Menurut Scharg et. al. (1987) wirausahawan merupakan hasil belajar. Meskipun jiwa wirausahawan mungkin juga diperoleh sejak lahir sebagai bakat, namun jika tidak diasah melalui belajar dan dimotivasi dalam proses pembelajaran, mungkin laksana pisau yang tumpul. Untuk mempertajam minat dan kemampuan wirausahawan perlu ditumbuh-kembangkan memalui proses belajar dan pembelajaran. Di sinilah letak dan pentingnya pendidikan wirausahawan dalam pendidikan bisnis.

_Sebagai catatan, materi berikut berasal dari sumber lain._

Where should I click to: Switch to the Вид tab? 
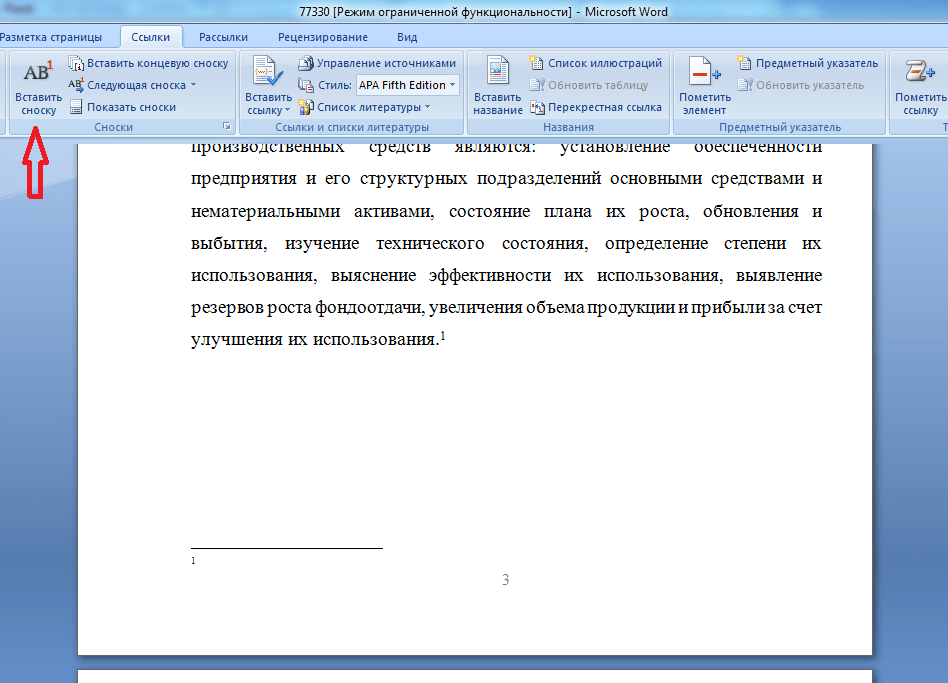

Terlepas dari tersebut di atas, sebenarnya sejak awal abad 19 Schumpeter (Budiono, 1999; Jinghan, 1999; Todaro, 1997) dalam teori pertumbuhan ekonominya telah mengatakan, bahwa di samping stok kapital dan teknologi telah membawa pertumbuhan ekonomi, satu hal lain yang tidak kalah penting adalah wirausahawan. Ia berpendapat, bahwa di dunia telah muncul pioner-pioner pertumbuhan ekonomi, yang dengan keahlian dan kreativitasnya pertumbuhan ekonomi telah berkembang, yakni wirausahawan. Banyak bermunculan wirausahawan kelas dunia telah lahir, yang dapat melakukan perubahan tatanan perekonomian dunia. Selanjutnya ia berpendapat bahwa di negara sedang berkembang umumnya kekurangan tenaga wirausahawan (Jinghan, 1999; Todaro 1997).

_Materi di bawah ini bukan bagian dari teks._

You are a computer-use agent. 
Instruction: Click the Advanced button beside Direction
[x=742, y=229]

Sebagai negara sedang berkembang, Indonesia termasuk masih kekurangan wirausahawan. Hal ini dapat dipahami, kerena kondisi pendidikan di Indonesia masih belum menunjang kebutuhan pembangunan sektor ekonomi. Perhatikan, hampir seluruh sekolah masih didominasi oleh pelaksanaan pendidikan dan pembelajaran yang konvensional. Mengapa hal itu dapat terjadi? Di satu sisi institusi pendidikan dan masyarakat kurang mendukung pertumbuhan wirausahawan. Di sisi lain, banyak kebijakan pemerintah yang tidak dapat mendorong semangat kerja masyarakat, misalkan kebijakan harga maksimum beras, maupun subsidi yang berlebihan yang tidak mendidik perilaku ekonomi masyarakat.
Sejalan dengan kurangnya wirausahawan di negara kita, pada kesempatan ini kita akan mencoba untuk menemukan model hipotetis yang mungkin dapat diterapkan pada program pendidikan bisnis melalui pembelajaran yang menumbuhkan sekaligus mengembangkan sikap positif terhadap wirausahawan, dengan harapan bahwa di kemudian hari banyak tumbuh wirausahawan baru yang dapat mendukung program pembangunan ekonomi di Indonesia. Dengan catatan, bahwa kebijakan pemerintah diasumsikan dapat menunjang kebijakan pendidikan wirausahawan.